本開示のある実施形態は、複数の測定項目を含むオーダー情報を取得し、前記複数の測定項目に含まれる第1の測定項目対応する第1標的分子を測定するために用いられる第1蛍光試薬、および前記第1の測定項目とは異なる第2の測定項目に対応する第2標的分子を測定するために用いられる第2蛍光試薬の組み合わせを、前記第1標的分子の特性および前記第1蛍光色素に含まれる第1蛍光色素の特性を反映した情報と、前記第2標的子の特性および前記第2蛍光色素に含まれる第2蛍光色素の特性を反映した情報と、に基づいて決定し、決定した前記第1蛍光試薬および前記第2蛍光試薬の組み合わせを出力する、細胞測定に用いる試薬の選択の支援方法に関する。
本開示のある実施形態は、コンピュータに、複数の測定項目を含むオーダー情報を取得する処理、前記複数の測定項目に対応する第1標的分子を測定するために用いられる第1蛍光試薬、および前記第1の測定項目とは異なる第2の測定項目に対応する第2標的分子を測定するために用いられる第2蛍光試薬の組み合わせを、前記第1標的分子の特性および前記第1蛍光色素に含まれる第1蛍光色素の特性を反映した情報と、前記第2標的子の特性および前記第2蛍光色素に含まれる第2蛍光色素の特性を反映した情報と、に基づいて決定する処理、および決定した前記第1蛍光試薬および前記第2蛍光試薬の組み合わせを出力する処理、処理を実行させる。
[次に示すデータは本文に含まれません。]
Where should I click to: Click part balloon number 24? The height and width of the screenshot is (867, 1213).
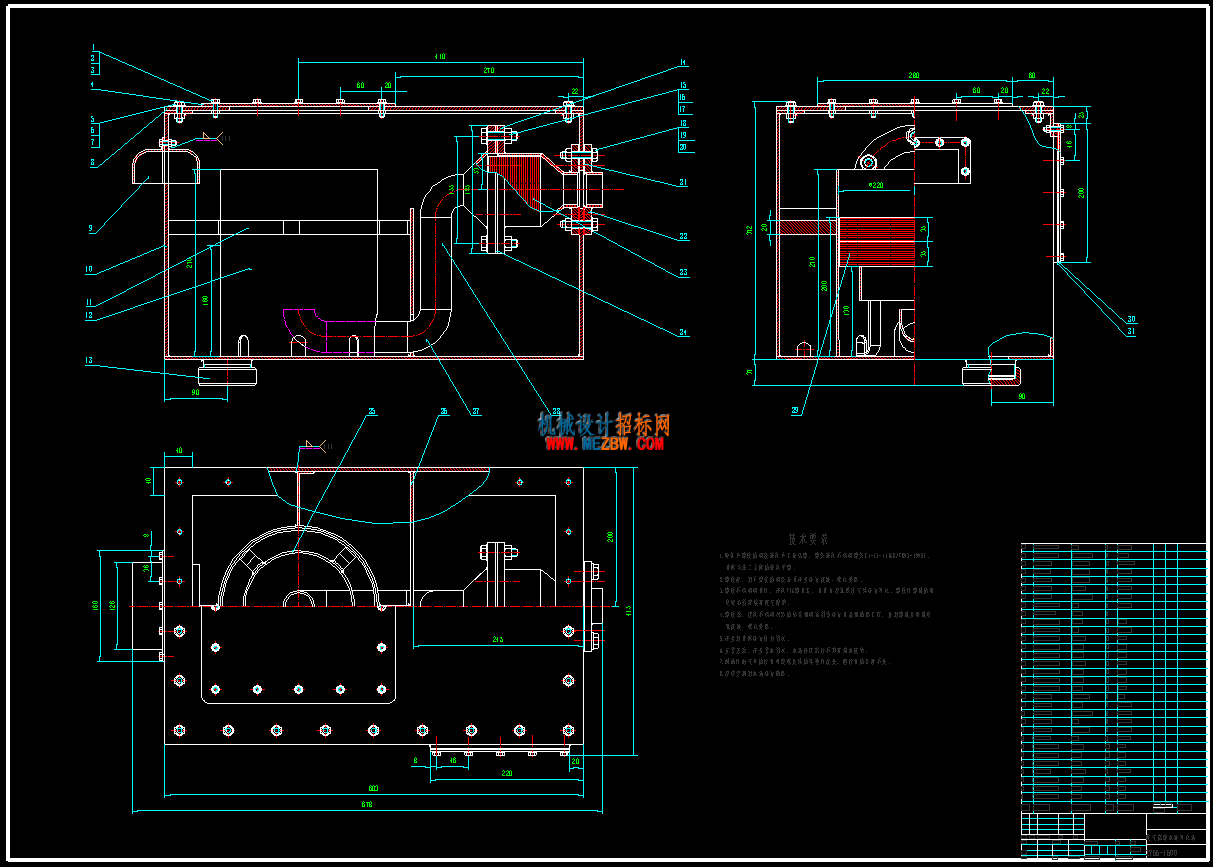tap(685, 333)
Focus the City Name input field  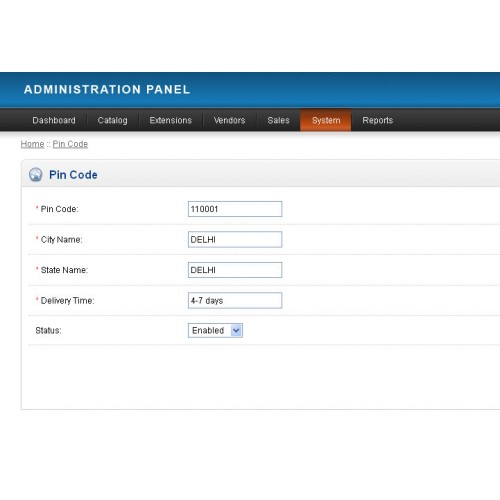pyautogui.click(x=235, y=239)

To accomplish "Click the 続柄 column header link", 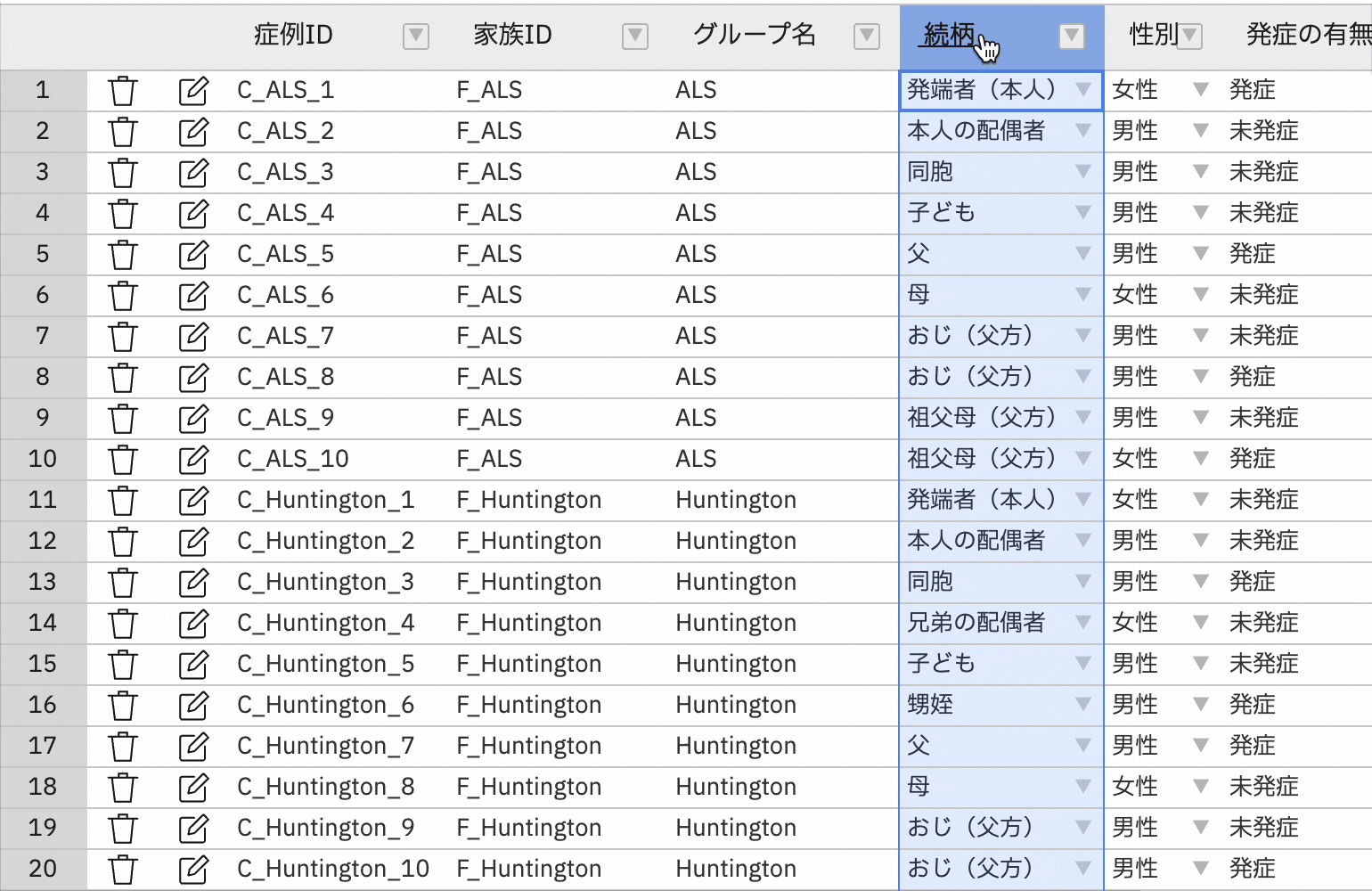I will click(x=949, y=35).
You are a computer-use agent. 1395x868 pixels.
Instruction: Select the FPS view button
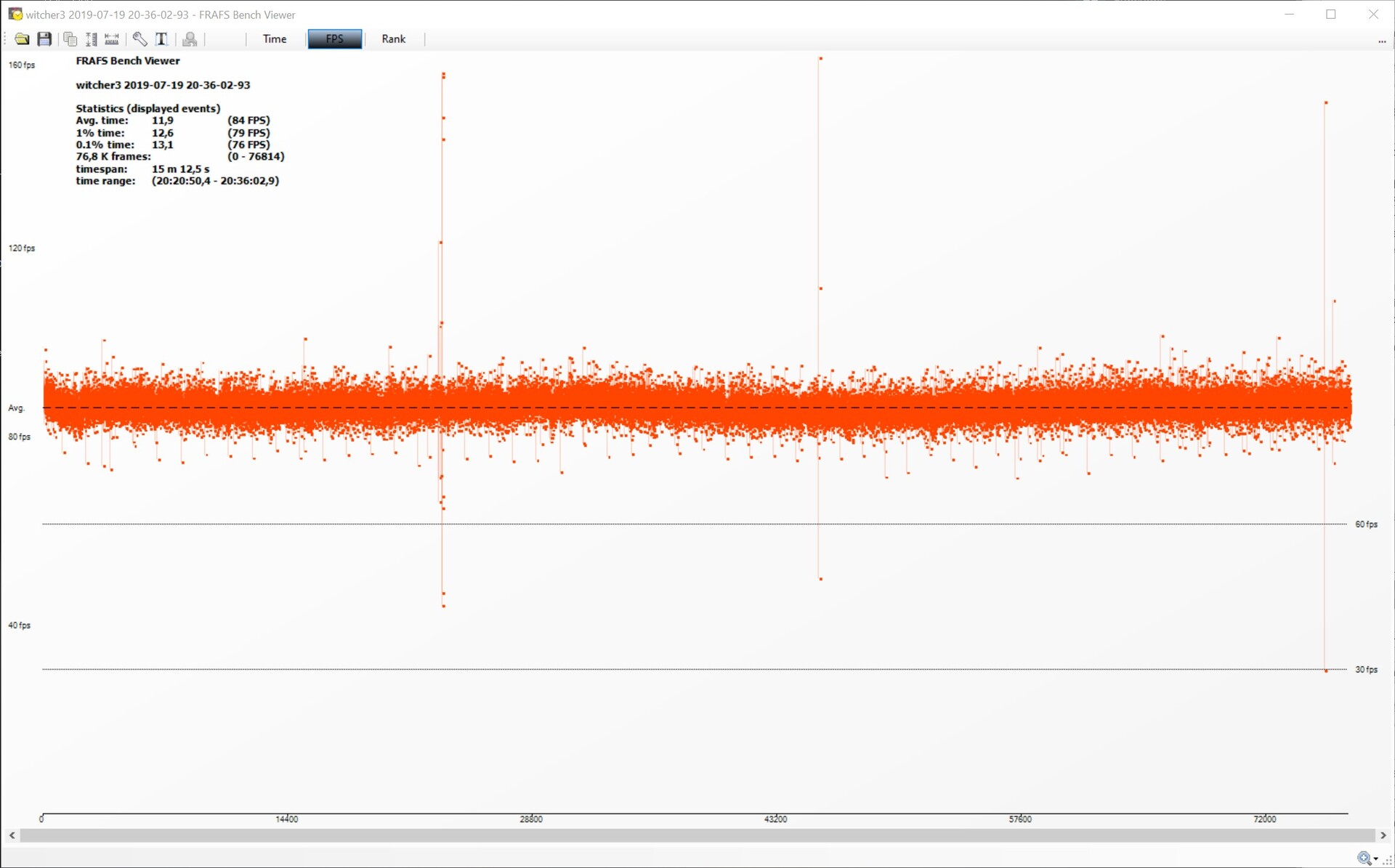[334, 39]
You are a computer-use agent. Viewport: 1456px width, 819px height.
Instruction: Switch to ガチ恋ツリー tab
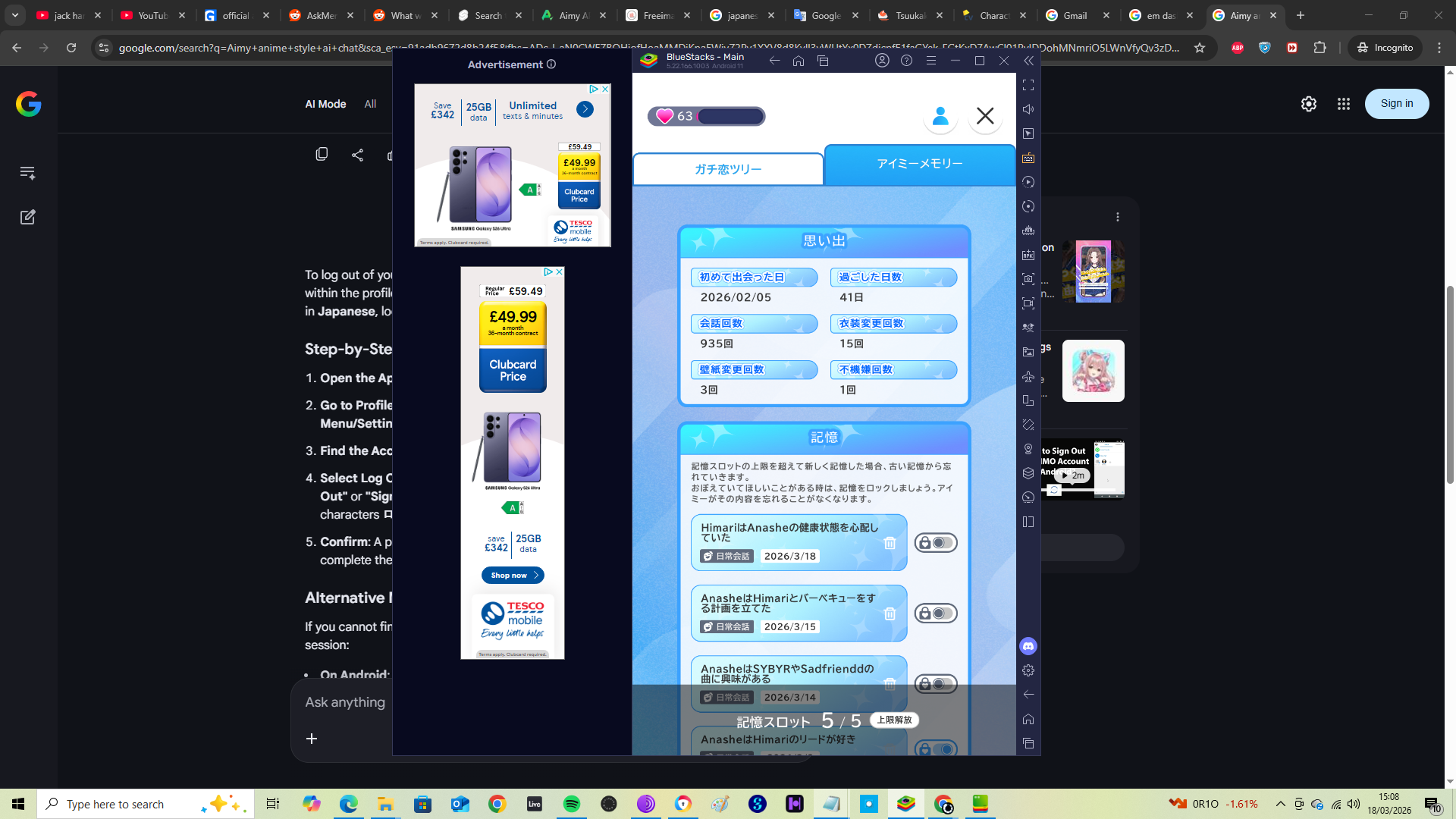point(728,169)
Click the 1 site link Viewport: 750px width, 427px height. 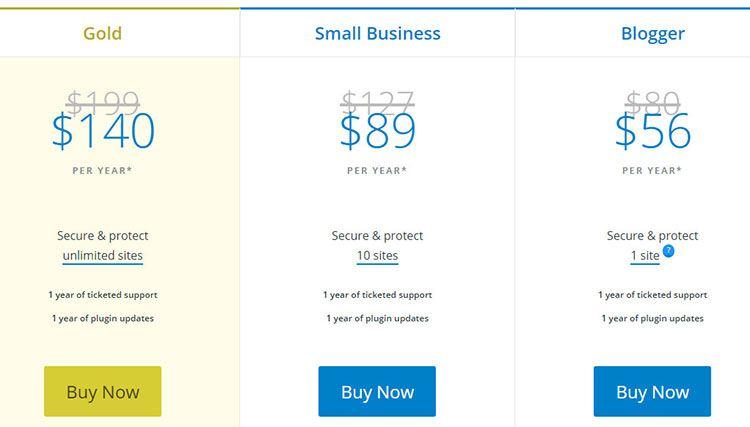[644, 256]
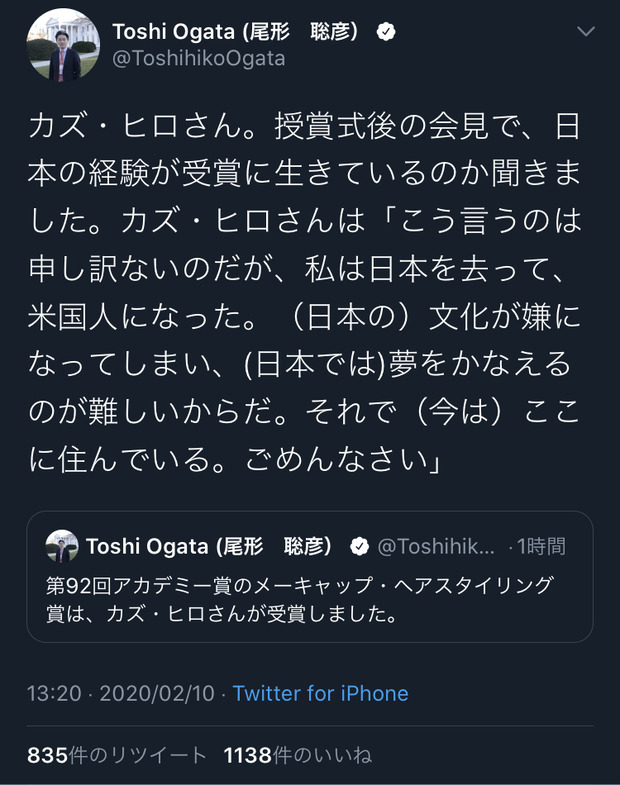
Task: Open the @ToshihikoOgata handle link
Action: coord(199,59)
前記コンピュータプログラムは、記憶媒体に記憶されていてもよい。
本開示に関する試薬選択支援方法、及びコンピュータプログラムによれば、専門的な知識を有する検査者でなくとも、検査オーダーに応じた適切な蛍光試薬の組み合わせを選択することが可能となる。
本開示によれば、複数の蛍光を同時に測定する場合において、それぞれの蛍光の明るさを同程度として測定することにより、漏れ込みの影響を抑えより高精度に測定することが可能となる。また、専門的な知識を有する検査者でなくとも、検査オーダーに応じた適切な蛍光試薬の組み合わせを選択することが可能となる。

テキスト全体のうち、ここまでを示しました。